Beyond the winds and flood waters of Sandy, businesses are facing a myriad of challenges in their roads to rebuilding.
Businesses in 113 of New Jersey’s 565 municipalities lost more than $382 million in commercial property, according to FEMA. While merchants along the shore in Ocean and Monmouth counties suffered severe damage, Middlesex County also saw flooding by the Raritan River, as well as further inland.
“The Raritan Center in Edison had never seen water before and some of those businesses are just totally wiped out,” says Alex Hollywood, President of the Middlesex County Chamber of Commerce.
Additionally, North Jersey communities, such as Moonachie and Little Ferry had several feet of water.

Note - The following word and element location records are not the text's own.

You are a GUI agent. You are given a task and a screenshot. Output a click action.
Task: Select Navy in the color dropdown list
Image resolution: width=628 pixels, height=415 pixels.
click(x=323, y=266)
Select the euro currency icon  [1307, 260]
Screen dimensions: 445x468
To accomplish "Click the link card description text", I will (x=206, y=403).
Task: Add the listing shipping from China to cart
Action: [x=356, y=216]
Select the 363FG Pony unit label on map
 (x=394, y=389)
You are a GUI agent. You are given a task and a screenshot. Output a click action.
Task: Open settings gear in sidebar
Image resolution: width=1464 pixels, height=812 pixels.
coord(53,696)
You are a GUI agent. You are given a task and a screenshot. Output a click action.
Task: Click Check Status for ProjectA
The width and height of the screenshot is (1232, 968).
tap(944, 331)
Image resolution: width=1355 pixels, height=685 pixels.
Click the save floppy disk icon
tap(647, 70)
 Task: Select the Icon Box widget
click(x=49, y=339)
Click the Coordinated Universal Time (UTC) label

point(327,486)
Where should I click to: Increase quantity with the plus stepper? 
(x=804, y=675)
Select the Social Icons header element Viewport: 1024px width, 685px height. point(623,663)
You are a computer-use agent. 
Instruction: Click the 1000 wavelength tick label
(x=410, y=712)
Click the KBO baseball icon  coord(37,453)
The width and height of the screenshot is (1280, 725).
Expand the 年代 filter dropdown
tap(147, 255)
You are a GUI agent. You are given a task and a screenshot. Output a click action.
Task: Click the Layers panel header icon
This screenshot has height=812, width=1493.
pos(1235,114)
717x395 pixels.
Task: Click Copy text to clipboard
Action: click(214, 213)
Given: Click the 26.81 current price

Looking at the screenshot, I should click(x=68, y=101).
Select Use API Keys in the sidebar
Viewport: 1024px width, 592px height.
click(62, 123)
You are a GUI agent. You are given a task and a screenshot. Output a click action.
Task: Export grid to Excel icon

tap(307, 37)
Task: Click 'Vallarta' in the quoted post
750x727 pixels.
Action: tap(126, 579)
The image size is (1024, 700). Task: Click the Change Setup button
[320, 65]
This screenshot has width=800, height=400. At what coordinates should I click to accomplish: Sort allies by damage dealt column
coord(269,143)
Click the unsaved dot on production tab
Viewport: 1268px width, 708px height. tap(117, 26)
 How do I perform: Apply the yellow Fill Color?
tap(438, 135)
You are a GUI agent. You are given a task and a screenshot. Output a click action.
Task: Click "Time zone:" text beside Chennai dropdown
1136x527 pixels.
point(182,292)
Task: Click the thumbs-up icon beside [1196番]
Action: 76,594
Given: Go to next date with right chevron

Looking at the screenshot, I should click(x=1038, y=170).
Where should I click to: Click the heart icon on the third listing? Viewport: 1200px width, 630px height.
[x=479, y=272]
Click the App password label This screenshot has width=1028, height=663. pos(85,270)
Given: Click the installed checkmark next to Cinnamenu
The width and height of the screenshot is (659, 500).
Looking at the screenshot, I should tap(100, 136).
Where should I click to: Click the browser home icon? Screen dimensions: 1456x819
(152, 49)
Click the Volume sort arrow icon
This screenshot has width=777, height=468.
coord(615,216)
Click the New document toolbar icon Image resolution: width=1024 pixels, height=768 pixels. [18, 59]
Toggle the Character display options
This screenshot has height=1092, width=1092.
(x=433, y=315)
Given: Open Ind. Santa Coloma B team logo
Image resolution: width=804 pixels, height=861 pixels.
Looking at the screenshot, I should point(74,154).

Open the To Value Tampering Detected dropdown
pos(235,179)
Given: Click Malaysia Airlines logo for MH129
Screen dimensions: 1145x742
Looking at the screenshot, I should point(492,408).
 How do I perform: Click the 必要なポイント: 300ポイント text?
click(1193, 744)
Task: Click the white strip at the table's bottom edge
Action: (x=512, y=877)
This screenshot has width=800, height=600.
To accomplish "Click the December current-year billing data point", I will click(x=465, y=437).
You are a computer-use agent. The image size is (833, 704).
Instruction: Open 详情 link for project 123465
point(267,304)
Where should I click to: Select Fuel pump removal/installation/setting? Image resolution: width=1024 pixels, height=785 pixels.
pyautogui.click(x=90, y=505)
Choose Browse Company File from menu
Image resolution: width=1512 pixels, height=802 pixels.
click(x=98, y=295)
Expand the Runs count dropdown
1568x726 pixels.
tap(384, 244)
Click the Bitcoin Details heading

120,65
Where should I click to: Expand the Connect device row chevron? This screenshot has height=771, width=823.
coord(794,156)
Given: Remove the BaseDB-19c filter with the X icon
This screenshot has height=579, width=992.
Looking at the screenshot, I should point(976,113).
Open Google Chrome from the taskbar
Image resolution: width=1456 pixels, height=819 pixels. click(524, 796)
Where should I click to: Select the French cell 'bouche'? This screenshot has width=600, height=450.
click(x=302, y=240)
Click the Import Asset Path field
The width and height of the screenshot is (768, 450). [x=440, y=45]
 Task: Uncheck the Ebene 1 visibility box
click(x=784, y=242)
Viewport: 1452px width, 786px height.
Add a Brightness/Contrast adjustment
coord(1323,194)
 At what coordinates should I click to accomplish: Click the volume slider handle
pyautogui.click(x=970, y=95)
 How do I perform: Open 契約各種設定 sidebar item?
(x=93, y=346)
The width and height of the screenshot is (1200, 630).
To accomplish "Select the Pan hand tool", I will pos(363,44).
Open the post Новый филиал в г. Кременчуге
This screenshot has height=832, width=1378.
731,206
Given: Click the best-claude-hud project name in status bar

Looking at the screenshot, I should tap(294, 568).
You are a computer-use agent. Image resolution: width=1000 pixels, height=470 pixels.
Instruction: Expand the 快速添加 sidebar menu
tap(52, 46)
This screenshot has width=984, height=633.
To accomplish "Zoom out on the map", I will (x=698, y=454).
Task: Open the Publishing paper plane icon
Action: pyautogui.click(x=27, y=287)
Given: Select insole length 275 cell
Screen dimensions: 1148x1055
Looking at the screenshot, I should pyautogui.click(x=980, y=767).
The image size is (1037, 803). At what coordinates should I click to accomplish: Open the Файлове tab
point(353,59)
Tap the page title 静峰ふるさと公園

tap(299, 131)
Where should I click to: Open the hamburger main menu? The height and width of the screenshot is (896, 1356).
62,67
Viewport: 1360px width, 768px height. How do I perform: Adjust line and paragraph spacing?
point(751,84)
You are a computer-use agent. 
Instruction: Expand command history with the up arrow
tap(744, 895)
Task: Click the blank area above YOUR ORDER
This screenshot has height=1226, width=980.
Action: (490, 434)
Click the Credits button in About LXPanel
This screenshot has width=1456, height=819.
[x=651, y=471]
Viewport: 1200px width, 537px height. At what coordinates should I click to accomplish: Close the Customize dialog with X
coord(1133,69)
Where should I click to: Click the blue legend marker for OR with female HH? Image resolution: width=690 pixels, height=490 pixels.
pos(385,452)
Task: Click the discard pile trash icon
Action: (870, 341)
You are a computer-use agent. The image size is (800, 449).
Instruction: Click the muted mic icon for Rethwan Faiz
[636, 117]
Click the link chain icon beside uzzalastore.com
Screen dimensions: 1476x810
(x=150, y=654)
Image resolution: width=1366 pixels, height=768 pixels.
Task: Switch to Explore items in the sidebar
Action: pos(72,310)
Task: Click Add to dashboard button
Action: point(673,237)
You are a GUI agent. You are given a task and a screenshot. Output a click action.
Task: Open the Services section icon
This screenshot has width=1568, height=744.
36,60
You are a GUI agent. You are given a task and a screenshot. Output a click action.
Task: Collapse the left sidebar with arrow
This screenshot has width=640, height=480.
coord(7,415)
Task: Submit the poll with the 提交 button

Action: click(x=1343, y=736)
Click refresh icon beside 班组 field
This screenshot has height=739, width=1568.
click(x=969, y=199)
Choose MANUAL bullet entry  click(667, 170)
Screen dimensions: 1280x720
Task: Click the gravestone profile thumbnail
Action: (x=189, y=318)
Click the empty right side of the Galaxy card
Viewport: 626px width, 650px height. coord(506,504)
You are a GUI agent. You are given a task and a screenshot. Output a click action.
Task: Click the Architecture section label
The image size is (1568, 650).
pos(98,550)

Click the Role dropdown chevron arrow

Phillip Kirschner, Executive Director of the New Jersey Business and Industry Association, says many businesses feared losing customers and tried to rebuild right away, however, “they did it from 80 to 85 percent, decided that was sufficient to open and now are looking to complete the job.”
While the summer season is officially over, time is still a factor.
Paul Barlo, who runs Brick Township-based architectural firm, Barlo & Associates, has worked with many companies recovering after Sandy. He says the “patchwork” approach was very common, but it could cause trouble as they’re now trying to finish renovations.
“New Jersey doesn’t have the nicest winters and we still need to get through building departments that are backlogged and are going through many many many building permits. So [the challenge] is getting through the permit process and leaving yourself with enough time for the constructions aspect.”
One of the other challenges many businesses struggled with (and still are battling), is insurance issues. Barlo notes the paperwork and hassle with companies has driven some businesses to get their own private adjuster.
FEMA points out the storm has cost businesses roughly $64 million in business interruptions. Kirschner says that is where he still sees disputes between businesses and insurers.
“It’s hindering people from opening their places until they get that resolved,” Kirschner explained.
Ultimately, he notes this year will be very important in terms of the long-term health of businesses.
“They’re going to take a final stab at what kind of financing they can get and make a decision shortly on whether they can be open or not. Particularly season businesses, those that couldn’t open in this year have to decide very soon. If they’re not open for two years, it’s going to be a very difficult time for them.”